With recent improvement in integration density, performance, and operation speed of semiconductor devices, there has been a growing demand for smaller semiconductor devices. In response to this demand, various device structures have been proposed to reduce the area occupied by transistors on a substrate. Among others, field effect transistors having a fin-type structure have attracted attention as a device structure implementing a reduced occupied area. The field effect transistors having a fin-type structure are generally called fin-type field effect transistors (FETs). The fin-type field effect transistors have an active region made of a thin, wall (fin)-shaped semiconductor region (hereinafter, referred to as a fin-type semiconductor region) extending perpendicularly to a principal surface of a substrate. Since the side surfaces of the fin-type semiconductor region can be used as a channel plane, the occupied area of the transistor on the substrate can be reduced (see, e.g., PATENT DOCUMENT 1).

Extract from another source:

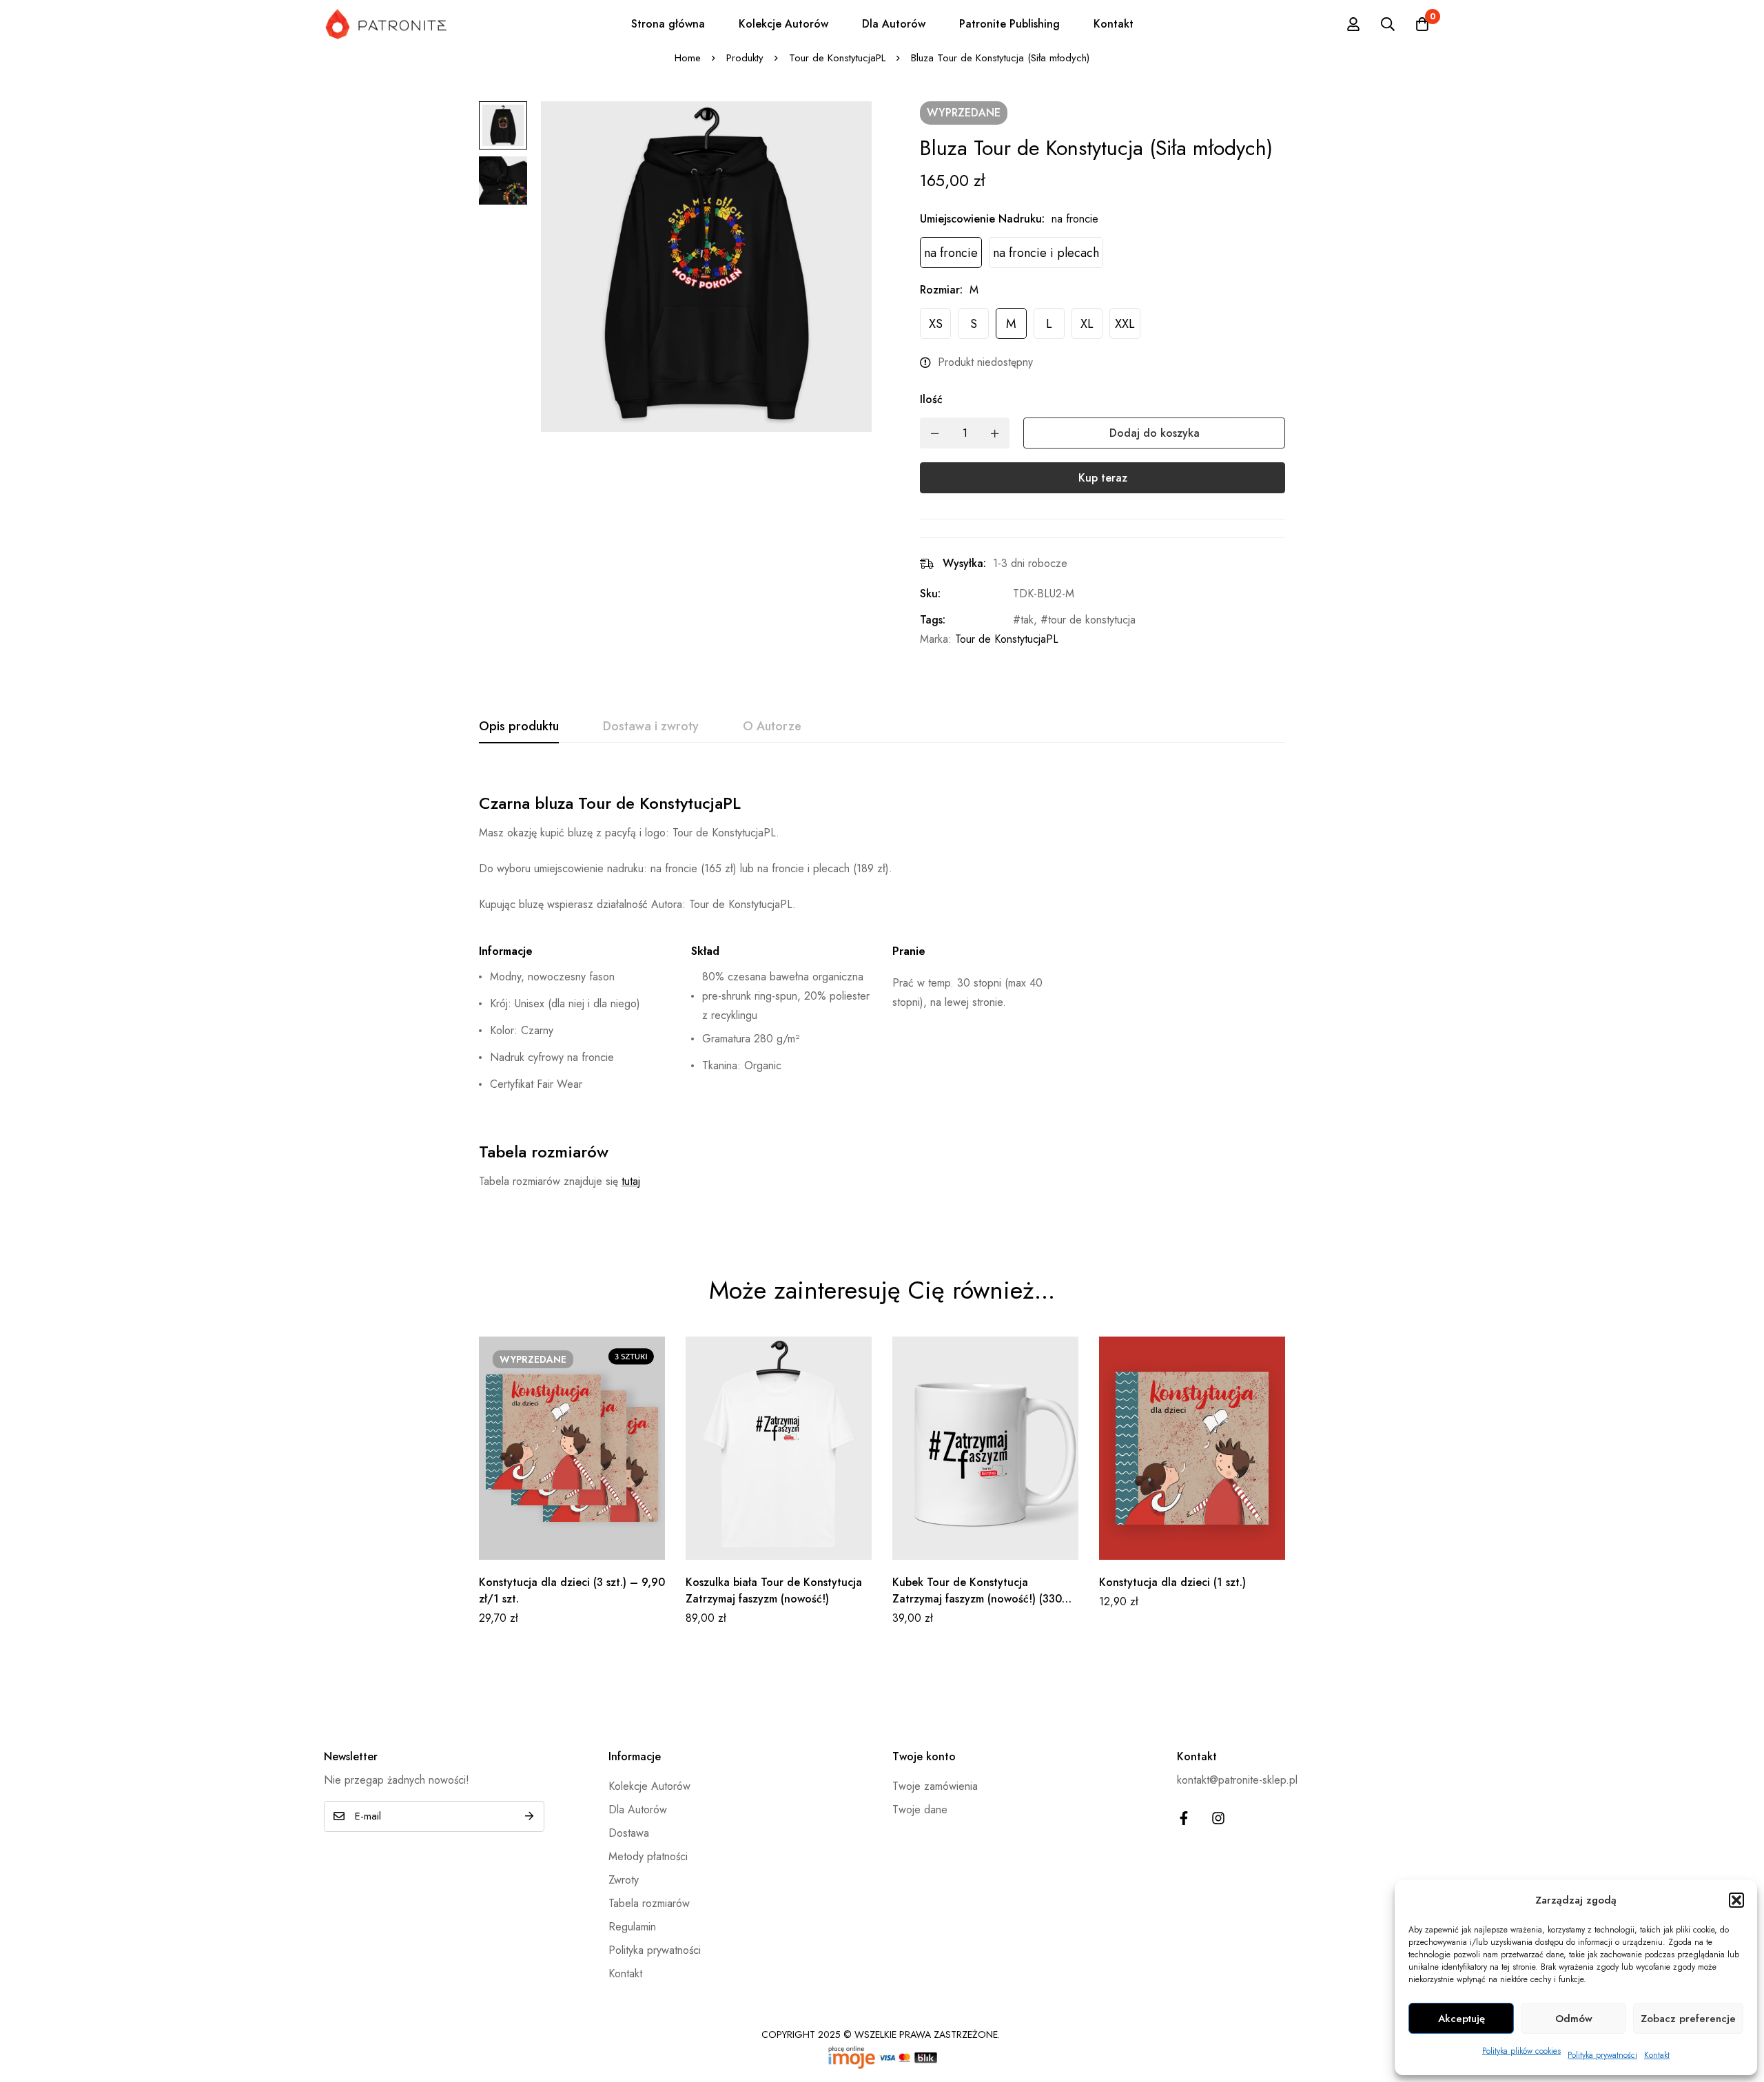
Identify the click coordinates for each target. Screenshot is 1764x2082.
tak (1027, 620)
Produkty (744, 57)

Examples of a method for introducing impurities into the upper and side surfaces of a fin-type semiconductor region include an ion implantation method and a plasma doping method. Recent study shows that conformal doping of the upper and side surfaces of the fin-type semiconductor region improves characteristics of fin-type FETs, and a plasma doping method has gained attention as a method of conformal doping. For example, pulsed DC (Direct Current) plasma technology has been proposed as a plasma doping method used for conformal doping (see NON-PATENT DOCUMENT 1).
FIG. 12 is a schematic perspective view showing the shapes of impurity regions right after a doping process for forming extension regions was performed in a manufacturing process of a fin-type FET in which a fin-type semiconductor region has a relatively large length in the gate width direction. In this example, the length of the fin-type semiconductor region in the gate width direction is about the same as the height of the fin-type semiconductor region (length in the gate width direction:height=1:1). As shown in FIG. 12, a gate insulating film 104 is formed so as to cover the upper surface and both side surfaces of a predetermined portion of a fin-type semiconductor region 100, and a gate electrode 105 is formed on the gate insulating film 104. Impurity regions 101, 102, and 103 are formed in a part of the fin-type semiconductor region 100 which is not covered by the gate electrode 105. The impurity region 101 is formed in the upper part of the non-covered part of the fin-type semiconductor region 100, the impurity region 102 is formed in the left side of the non-covered part of the fin-type semiconductor region 100, and the impurity region 103 is formed in the right side of the non-covered part of the fin-type semiconductor region 100. Note that the fin-type semiconductor region 100 has a length of 65 nm in the gate width direction and a height of 65 nm. The gate electrode 105 has a gate length of 38 nm.
FIG. 13 is a schematic perspective view showing the shapes of the impurity regions after the fin-type FET of FIG. 12 (which had already been subjected to the doping process) was annealed. As shown in FIG. 13, impurities in the impurity region 101 of FIG. 12 diffuse to form an impurity region 111 in the upper part of the fin-type semiconductor region 100. Impurities in the impurity region 102 of FIG. 12 diffuse to form an impurity region 112 in the left side of the fin-type semiconductor region 100, and impurities in the impurity region 103 of FIG. 12 diffuse to form an impurity region 113 in the right side of the fin-type semiconductor region 100. In this annealing process, impurities in the impurity regions 101 and 102 of FIG. 12 diffuse intensively into the upper left corner of the fin-type semiconductor region 100, and impurities in the impurity regions 101 and 103 of FIG. 12 diffuse intensively into the upper right corner of the fin-type semiconductor region 100. As a result, relatively highly doped impurity regions 114 and 115 are formed in the upper left corner and the upper right corner of the fin-type semiconductor region 100, respectively.
In the fin-type FET of FIG. 13, an ON-state current flows intensively in the upper left corner and the upper right corner of the fin-type semiconductor region 100. In other words, the fin-type FET of FIG. 13 has an uneven ON-state current, although the uneven impurity concentration in the extension regions has not been identified as a cause of this problem.
Regarding this problem, it has been reported that operation reliability of the fin-type FET is ensured by providing a curvature to the upper corners of the fin-type semiconductor region.